4.4.  Things to Know

4.4.1.  The ‘.’ Is the missing value symbol. Anywhere where there is not a number recorded for an variable you will see this.

4.4.2.  When entering data, if the variable is missing, press tab or enter to skip it. This will automatically put the missing value symbol in the square.

4.4.3.  To rename a variable, double click anywhere in the column.

Names are case sensitive

1-32 characters long

A-Z, a-z, 0-9, _ are all valid characters in a variable name

No spaces are allowed in a name

The first character must be a letter or the underscore, _ .

4.4.4.  Exit the data editor by clicking on the x in the upper right-hand corner

4.4.5.  Be sure to save your data after input. For instance, type:

save a:cars.dta

5.  Importing Data

5.1.  There are three commands for reading data from files into STATA

5.1.1.  Insheet – for files created from a spreadsheet

5.1.2.  Infile—for numbers separated by spaces, one word strings, or strings enclosed in quotes

5.1.3.  Infix—this is for data in a fixed format. We won’t be using this one in this class.

5.2.  If you use a separate spreadsheet program to manipulate your data (like MS Excel) then I suggest that you save your data as a comma separated values (e.g., filename.csv) in the spreadsheet before bringing it into STATA. You may place the variable names in the first row of your spreadsheet. Then to import the data into STATA type: insheet using filename.csv

5.3.  In this class we will just use STATA data sets that are already in STATA format. To do this, type the following into the STATA command bar:

5.4.  Notice, with this method you can easily pull STATA datasets off of the internet. Also, if you go to my website you will see a link to this dataset. Double click on the link and STATA will start and retrieve this dataset from my website. http://www.learneconometrics.com/class/4213/f2004/caschool.dta

6.  Useful Commands

6.1.  describe

6.2.  list

6.3.  summarize

6.4.  compress

6.5.  save

7.  Generating new variables

7.1.  generate command

generate highinc = 0

7.2.  replace command

replace highinc = 1 if avginc > 15.3

7.3.  list avginc highinc

8.  Graphing with STATA

8.1.  scatter command

8.2.  scatter math_scr avginc

9.  Regression with STATA

9.1.  Regress avginc on math_scr (regress math_scr avginc)
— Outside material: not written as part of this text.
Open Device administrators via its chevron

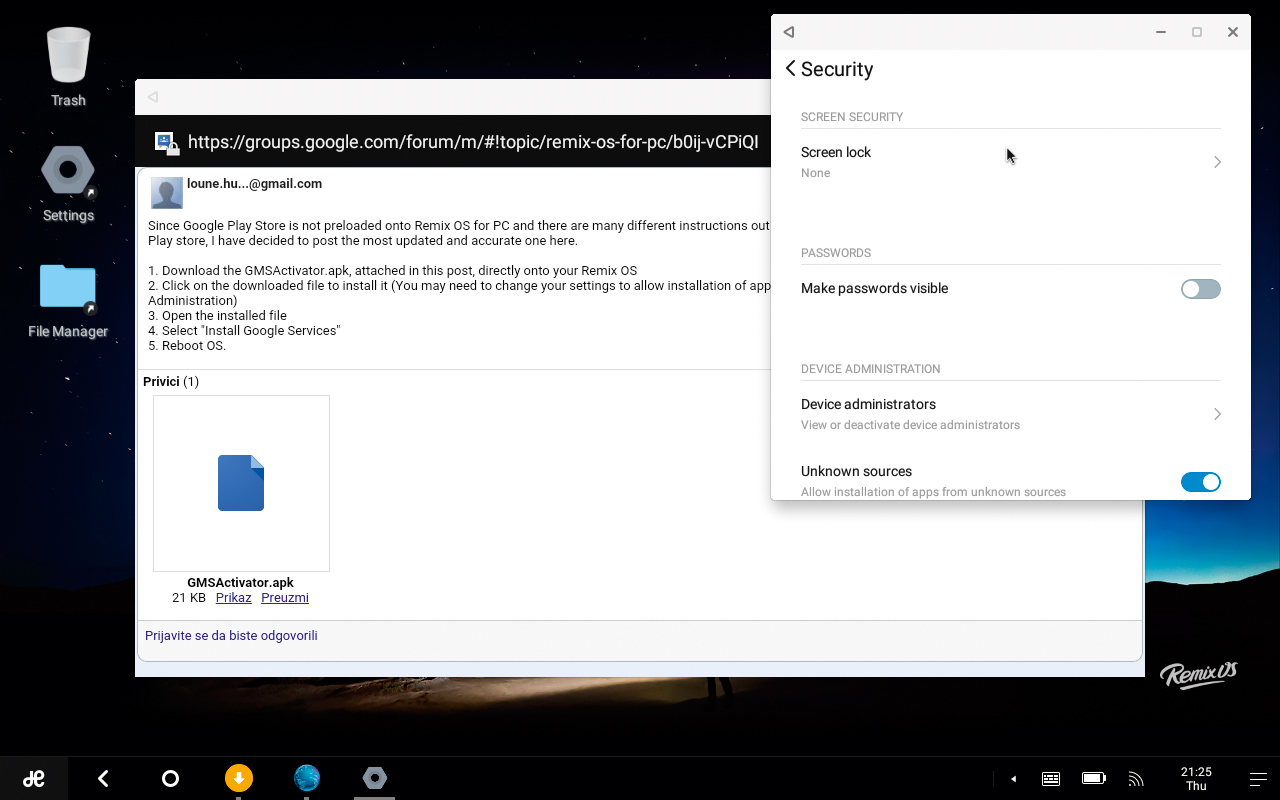coord(1216,413)
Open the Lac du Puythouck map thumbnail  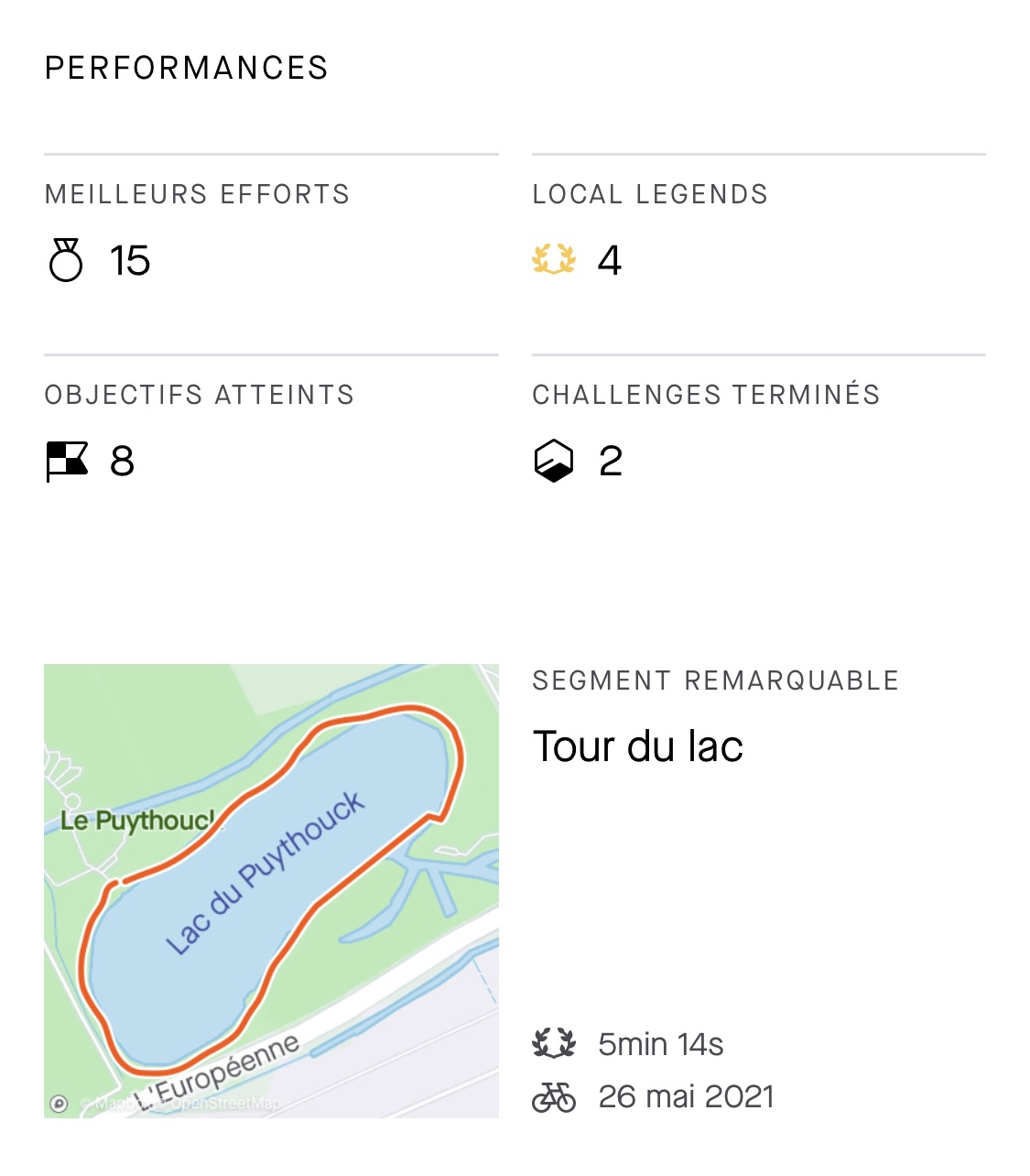point(271,891)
9.2.  Get the predicted values (predict mathhat, xb)

9.3.  Sort the data using avginc (sort avginc)

9.4.  Graph the data and the predicted regression

(scatter math_scr mathhat avginc, connect(. l)

10.  Exercise

10.1.  Do wealthier districts have higher math scores? There are many ways to answer this, but we will use the two-mean t-test discussed at the end of chapter 3 in your book. You are going to identify above average income and below average income districts using a dummy variable. This is a variable that you create that takes the value ‘1’ if the district has above average income and ‘0’ if below average. Then, you will compare the average math scores of low income and high income districts using equation 3.20 in your text.

10.2.  STATA code:

summarize avginc

generate highinc = 0

replace highinc = 1 if avginc > 15.316

ttest math_scr, by(highinc)

10.3.  Notes: Line 1 returns the mean of avginc. This value is 15.316 and is used in line 3 as the threshold for creating the 1 values of the dummy variable. Line 2 generates a new variable called highinc that is equal to zero for all observations. Line 3 replaces the zeros for the high income districts with a 1. The last line computes the t-test given in 3.20.

11.  Additional exercises.

11.1.  Draw a scatter graph of math_scr and avginc. Do they appear to be linearly related? Do they appear to be nonlinearly related?

11.2.  Graph math_scr against read_scr? How do these variables appear to be related?

11.3.  How many observations are there in the dataset?

11.4.  How many variables?

11.5.  How many of the variables are strings?

11.6.  List the first 10 observations in the dataset.

11.7.  Sort the data by the variable math_scr.

11.8.  Which 5 districts have the lowest math score?

11.9.  Which 5 have the highest math scores?

11.10.  What is the average math score?

11.11.  What is its estimated standard error?

11.12.  What is the math score for the 90% percentile district?

12.  Exercise

12.1.  In this exercise, you will run your first regression.

12.2.  Regress avginc (independent variable) on math_scr (dependent variable)

12.3.  Get the predicted values from this regression

12.4.  Sort the data using avginc

12.5.  Draw a scatter graph with math scores and predicted values from the regression on the y axis against average income on the x.

12.6.  STATA code:

regress math_scr avginc

predict mathhat, xb

sort avginc

scatter math_scr mathhat avginc, connect(. l)